2" visual back>2x barlow>asi290mm

 

I just got a ZWO ADC so I will be adding that to the mix, I'm assuming the best place for it is right after the visual back.

This thread and others regarding ADC and barlows makes me question if I made the right choice for my planetary imaging endevours. I've a similar setup but with a 1.25" back, celestron X-Cel 2xbarlow, ADC and ASI290MC in my NexStar Evolution 6" (1500mm f-length). I know that technically the best f-ratio for the camera would be 14.5 (when calculating by 5, 20.3 when calculating by 7 as others suggest).

 

In this thread John Boudreau suggest that first comes the barlow, then the ADC:

https://www.cloudyni...c/#entry7914331

 

This is also consistent with various other sources I've found regarding barlows and ADC.

 

I've ordered the 2x barlow because my thinking was that it's just about right when calculating by 7 and I'd like to have a bigger picture. But then I didn't realize yet that the ADC comes after the barlow, which will add another 30mm distance. And the X-Cel is a shorty, can it be estimated what my effective f-ratio will be with the chosen setup? The ADC will be delivered next week and I'll make some star-measurements then but it'd be nice to know beforehand.

• [Available data]
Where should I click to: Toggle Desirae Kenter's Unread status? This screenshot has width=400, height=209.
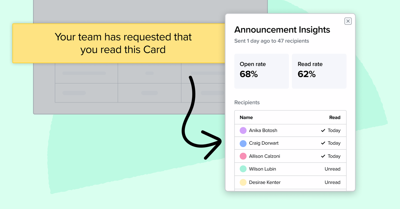[x=332, y=182]
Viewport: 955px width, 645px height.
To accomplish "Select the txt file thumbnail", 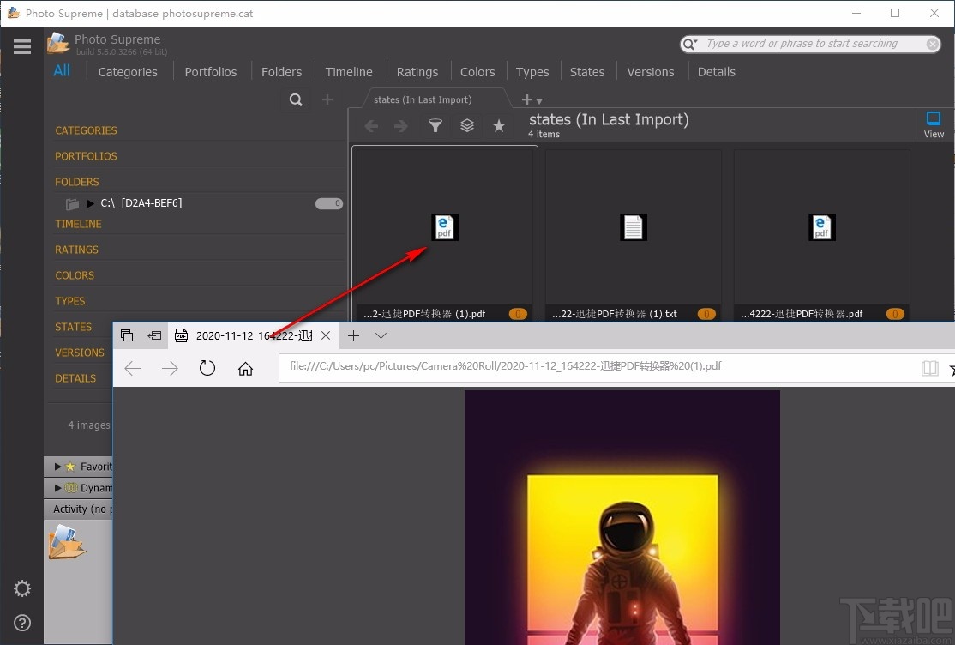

• [Stated exercise 1] In the forum post about barlows and ADCs for planetary imaging, who suggests that the barlow should come before the ADC?
• [Stated exercise 2] Continue the forum post about barlows and ADCs for planetary imaging from where it stops.
The lines that come after the post are separate material.

• [Result 1] John Boudreau

• [Result 2]
With my old 2x barlow from the celestron eyepiece kit there is a trick I've seen for the ASI290MC (2.9um pixelsize), the lense can be unscrewed from the barlow body and attached directly to the nose-adapter of the camera, resulting in a 1.5x magnification. Does anyone know if this works with the X-Cel barlow too? The front lense can also be unscrewed, and I think I can swap the nosepiece (threaded) from the camera with the one of the ADC (the later seems to be unthreaded from pictures on google). Could I attach the barlow lense then to the nosepiece of the ADC directly, which would reduce the distance by about 35mm to the chip compared to ADC in barlow body? If I could get into focus this way I would be slightly under f.20 (5mm less distance) even with the ADC, right?

 

But there are also pictures on google where the barlow comes after the ADC, would it work this way too or why are most people suggesting to have the barlow first, ADC second?

 

Lastly, how severe is the impact of oversampling planets and the moon really? As I understand, it will introduce more noise to the signal but if not too extrem, it would also provide more detail and SNR can be improved with bigger stacks.


Edited by SupernovaDust, 17 July 2020 - 05:26 PM.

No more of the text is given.